歩みを散らすということ
「止んでしまったか……」
昨日の夜から今朝方にかけて降りつづけていた雨が止み、明るい日差しが窓から差し込んでいる。億劫であるが、重い腰をあげ日課の散策にいかねばなるまい。
真鍮は雨が嫌いだ。
濡れるのが嫌なのではない。霊体である自身の体を、雨粒が知ったことかとばかりに通り過ぎるのが気に障るのである。
幽霊であるということはとうの昔に受け入れている真鍮であるが、世界から爪弾きにされているかのような気分にわざわざ自分からなりに行くこともないと思っている。故に、雨の日は部屋から出るつもりはないのである。
しかし晴れてしまったのならば仕方がない。
外の草花は久しぶりの太陽をこれでもかと堪能しており、葉の上に乗った水滴が朝の日差しを受けてキラキラと輝いていて美しい。道は多少ぬかるんでいるものの舗装された歩道を歩くならば裾が濡れることもないであろう。いやそもそも、幽霊である真鍮の衣服のまた、濡れることなどないのであるが…。

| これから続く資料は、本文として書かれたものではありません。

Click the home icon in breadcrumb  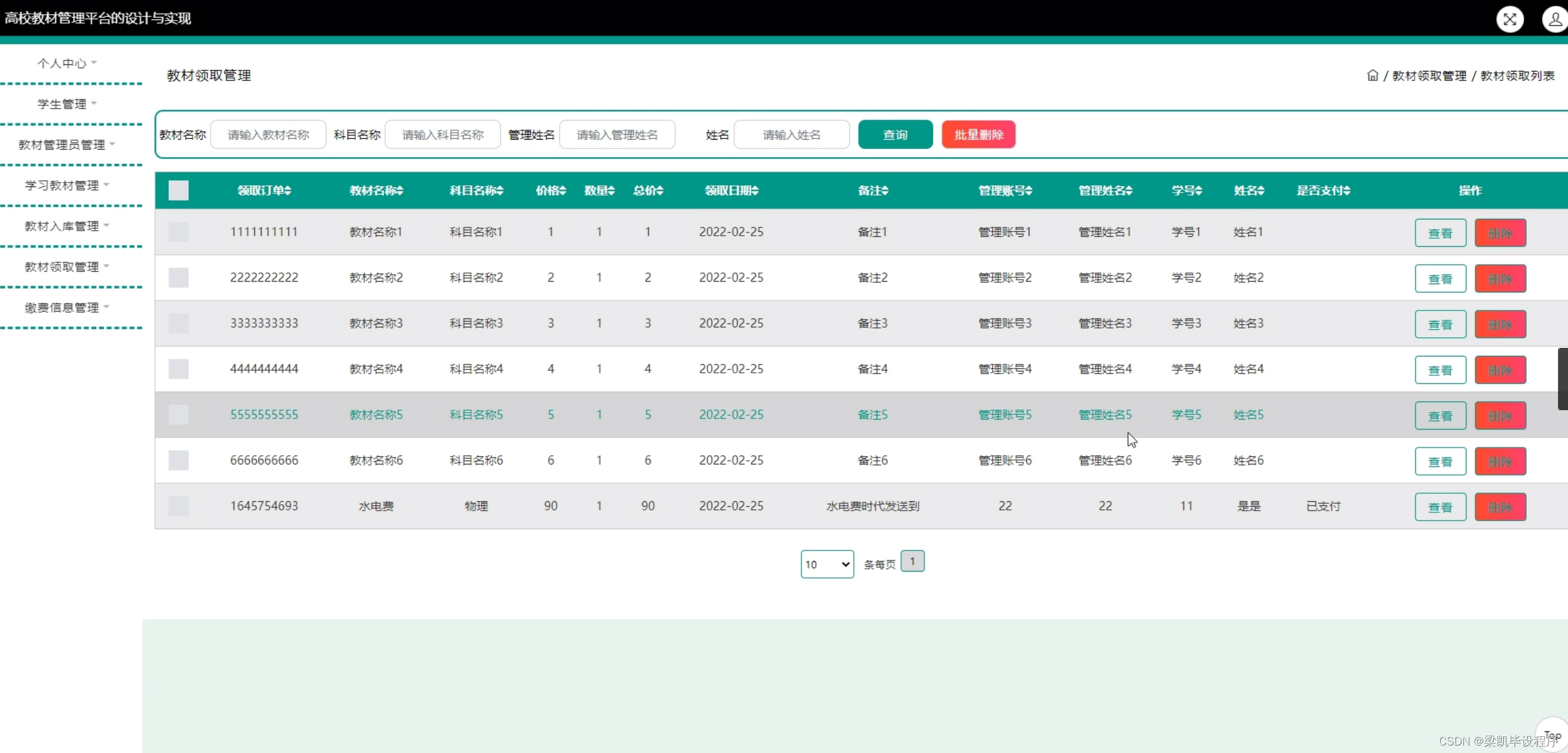click(x=1372, y=75)
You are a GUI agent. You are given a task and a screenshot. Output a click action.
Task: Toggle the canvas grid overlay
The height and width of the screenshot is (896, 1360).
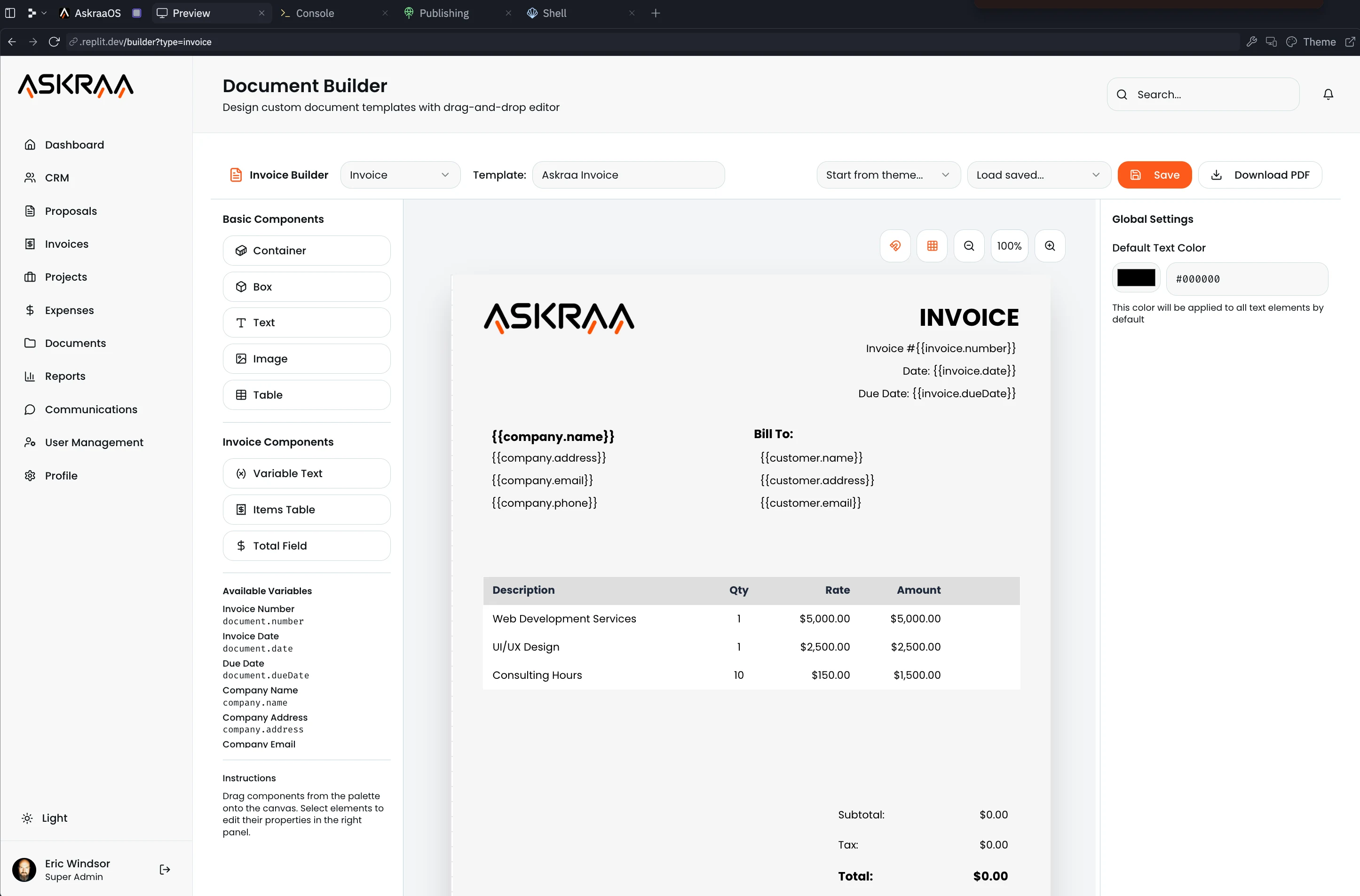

瑞々しい色合いの紫陽花が美しく咲いており、その上に、カタツムリが1匹のそのそと顔を出しているのが見えた。
──でんでんむしむしかたつむり。つのだせやりだせ目玉だせ──
子供の時分に歌った覚えのある童謡がふいに頭をよぎる。そういえば、子供の頃はカタツムリを突っついて目玉を引っ込ませるのが小学生たちの中で流行っていたことを思い出す。……気持ちが悪いので自分でやろうと思ったことはなかったが。
もし、今の自分がこれに触れたらこれは一体どんな反応をしてくれるのだろうか。見えない何かに触られたと驚いて頭を引っ込めるのだろうか、それとも………小さな生き物の持つ小さな神経の条件反射にさえ、見えない幽霊は相手にされないのだろうか。
それは、なんだか癪に障る。
ふと、真鍮は自分の歩いてきた道を振り返る。
幽霊であっても真鍮はふわふわと浮遊して移動したりはしない。しっかりと存在する2本の足で、生前と同じように歩くことを忘れないでいたいと思う。
しかし歩いてきた道には真鍮の足跡は残っていない。幽霊である故、当然である。
そんな時、真鍮の心中にひとつの悪戯心が芽生えた。
これは鬱屈とした今日の精神にしっくりくるアイデアであるとも思う。
つまり、霊気を集中させ透き通らなくさせた自身の足で──たったひとつだけの足跡を地面に残してやろうと思ったのだ。
真鍮は雨に濡れぐっしょりと湿った土の上をここと定め足を構える。これは、潔癖なところがある普段の真鍮ならば絶対にやらない、天変地異のような悪戯である。
道の中に突然たったひとつだけ足跡がある! この壮大な悪戯を見つけたものはいったいこれを何と思ってくれるだろうか。いっぽんだたらのような妖怪を想起するだろうか。それとも、空を旅する旅人が、ほんの少しの休憩のために舞い降りた痕跡だと推理するだろうか。
愉快な気持ちが胸の中にぐつぐつと浮かんできた。
この足跡はただの足跡ではない。芸術評論家を唸らす傑作であり、次代の考古学者を混乱させる悪魔のような所業なのだ!
真鍮はしっかりと力を込めて、自身の足を地面へと食い込ませる──。
今日の散歩はこれで終わり。
偉業を一つ土の上に残し、磐代の家に帰ることにしよう。
「さて……何も残せぬ、というわけでもないのかも知れぬな……」
降り注ぐ日差しが思っていたよりも強い。地面を湿らせている雨水も昼には乾いてしまうことだろう。
早く部屋に帰り、ゆっくりするとしよう。
まもなく夏が、やってこようとしている。